A.P. Moller - Maersk further improves profitability in Q3 due to strong Ocean performance and growth in Logistics & Services

2020-11-19 14:27:21 Shipping News

During the third quarter A.P. Moller - Maersk improved profitability across the business and delivered strong free cash flow, despite the negative impact on global economies from the COVID-19 pandemic.

Performance increase was based on a stringent costs control, among other things

 The company grew earnings before interest, tax, depreciation and amortisation (EBITDA) 39 pct. to USD 2.3bn with revenue decreasing 1.4 pct. to USD 9.9bn.
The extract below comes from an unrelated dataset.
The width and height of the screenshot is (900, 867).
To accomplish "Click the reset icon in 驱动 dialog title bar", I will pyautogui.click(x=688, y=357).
The performance increase was based on a stringent costs control, agile capacity management, strong focus on customer offerings with further traction in uptake of digital services, and some benefit from a sequential demand recovery compared to the second quarter.

The main performance driver this quarter was Ocean which, despite decreasing volumes of 3.6 pct. improved profitability by USD 511m to USD 1.8bn, reaching an EBITDA margin of 25.4 pct. on the back of a continued agile capacity deployment, lower costs and a temporary spike in short-term freight rates due to a sudden demand pick-up on some routes.

 CROIC increased from 9.9 pct. to 13.9 pct

Cash return on invested capital (CROIC), last twelve months, increased from 9.9 pct. to 13.9 pct.  due to stronger cash flow from operating activities and lower gross CAPEX. Return on invested capital (ROIC), last twelve months, from 3 pct. to 5.9 pct. as earnings improved and invested capital declined slightly.

The free cash flow generation of USD 3.0bn in the first nine months of 2020, allowed the company to return cash to shareholders, finance acquisitions and reduce debt with net interest-bearing debt decreasing further to USD 10.8bn by the end of Q3 compared to USD 11.7bn by the end of 2019.

 Throughout the pandemic, our main priorities have been keeping our employees safe: Søren Skou CEO of A.P. Moller - Maersk.

Søren Skou adds: “Throughout the pandemic, our main priorities have been keeping our employees safe, keeping our global network and ports operating to serve our customers and supporting the societies we are part of… however we remain well aware of the high level of uncertainty the pandemic and associated lock downs continue to pose in the coming quarters.”

For 2020, the guidance on capital expenditures (CAPEX) is expected to be USD 1.5bn, and with the expectation of a high cash conversion (cash flow from operations compared to EBITDA).

For 2021-2022, the accumulated guidance on capital expenditures is expected to be between USD 4.5bn and

USD 5.5bn with the expectation of a high cash conversion.